Tukey outliers are knowledge factors that lie outdoors the next vary;
- Q1 – okay(IQR), Q3+okay(IQR)
Right here Q1 and Q3 are the primary and third quartiles of the information respectively and IQR is the interquartile vary (i.e., the distinction between the third and first quartile). The time period okay is a multiplier, which describes how delicate you’d need to be to outliers. John Tukey proposed that k = 1.5 indicates an “outlier”, and k = 3 indicates data that is “far out”.
How seemingly are you to determine an outlier with the Tukey technique?
The reply to this query is dependent upon (i) how vast your Tukey vary is (i.e., the worth of okay) and (ii) the form of your distribution. Andrey Akinshin created simulations to reply this query for Regular, Gumbel and exponential distributions. The outcomes are beneath. As you’ll be able to see beneath, non-normal distributions–particularly exponential–are more likely to have an outlier noticed utilizing the Tukey technique.

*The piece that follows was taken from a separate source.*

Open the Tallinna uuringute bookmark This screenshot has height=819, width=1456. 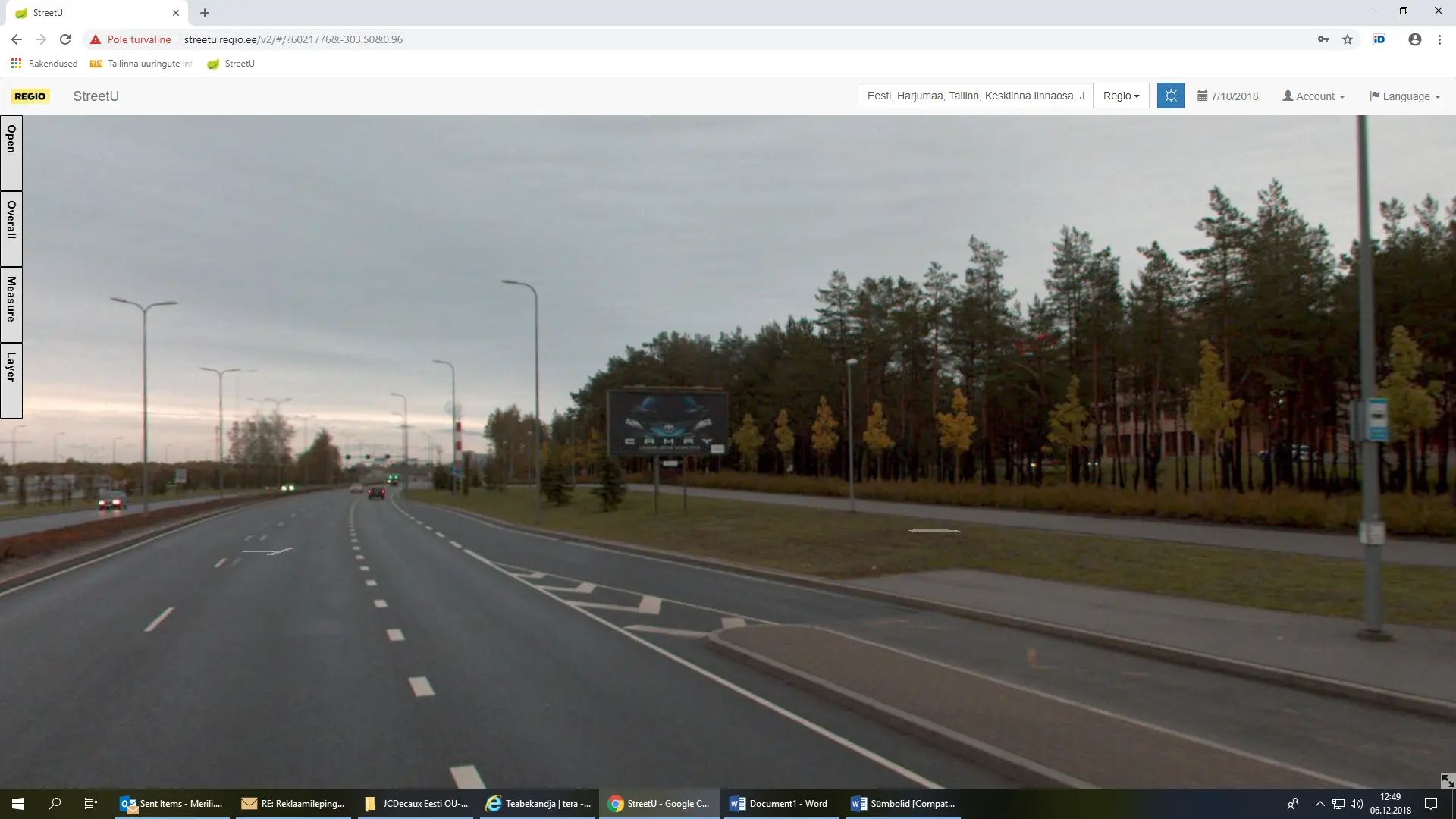tap(142, 64)
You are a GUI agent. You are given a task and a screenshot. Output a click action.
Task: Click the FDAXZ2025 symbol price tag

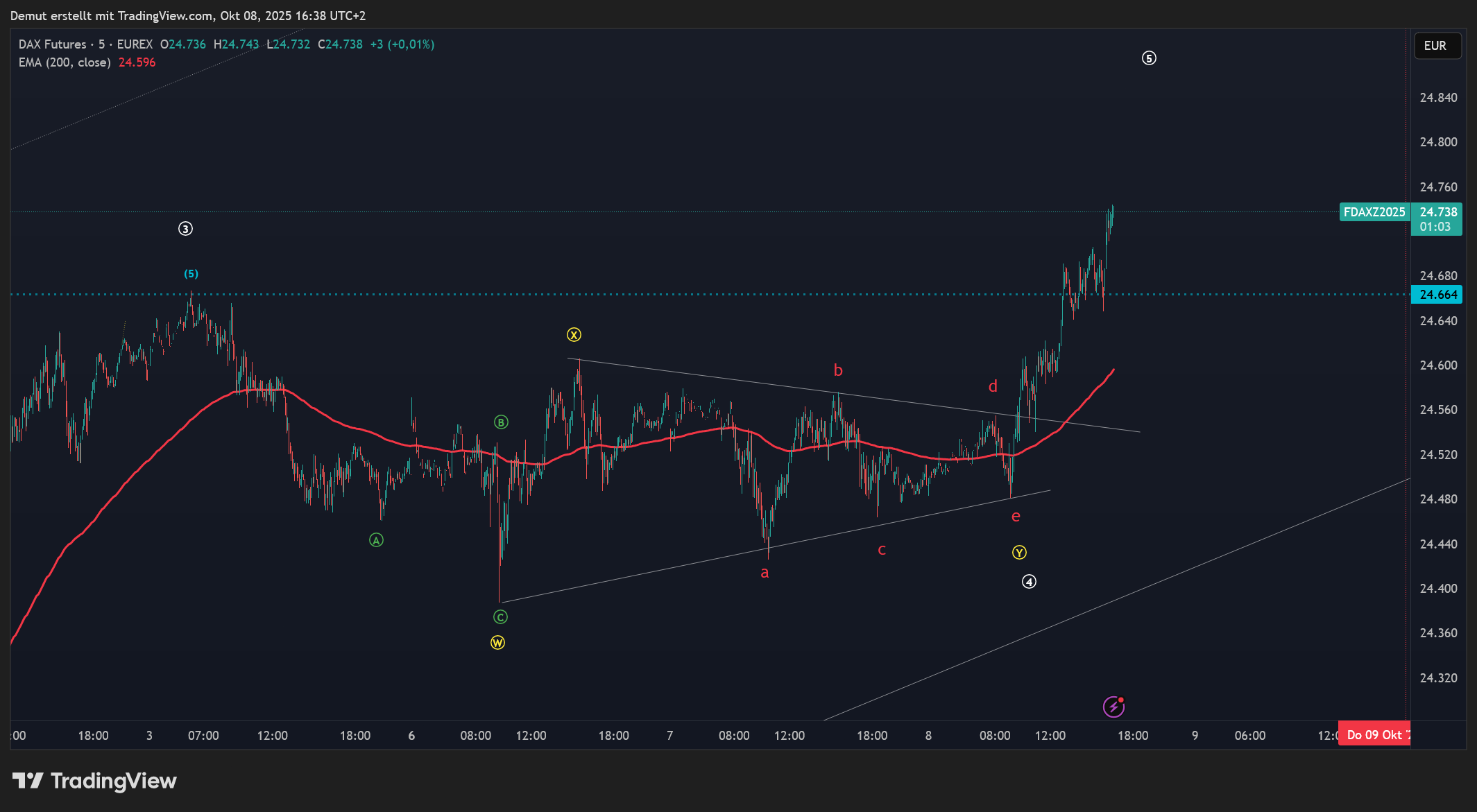pyautogui.click(x=1374, y=212)
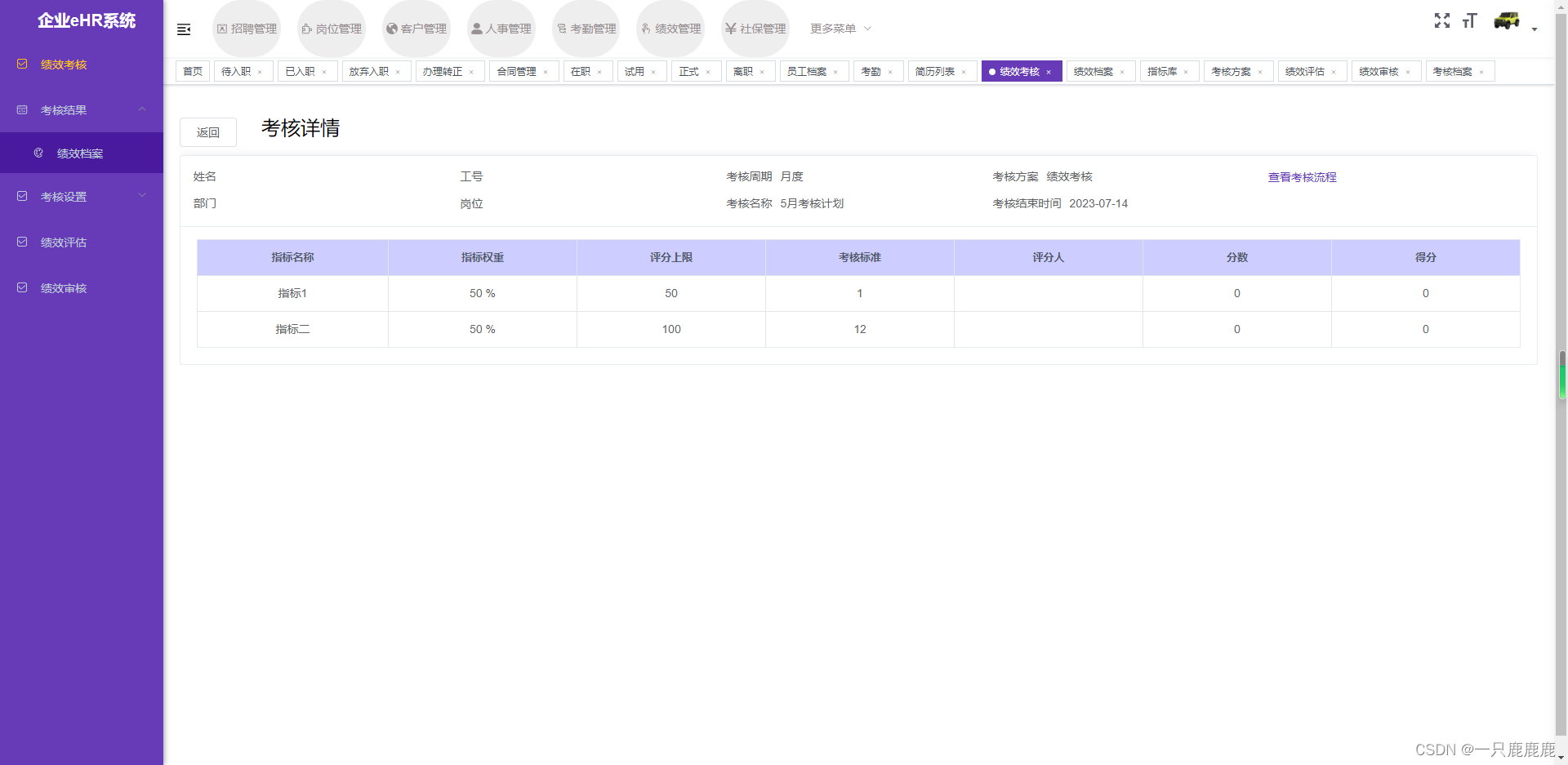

Like all outliers, identification is vital however what to do with them is dependent upon context. If these are knowledge errors or pure anomalous conditions, one might need to delete them. Alternatively, if these are simply outlier values that occur from time-to-time, one ought to depart them within the knowledge and simply attempt to higher perceive if there’s a knowledge producing course of which differs from the common one which might generate these values. Both manner, the Tukey technique is a useful, easy strategy for figuring out outliers, however it doesn’t inform you what to do with them as soon as they’re recognized.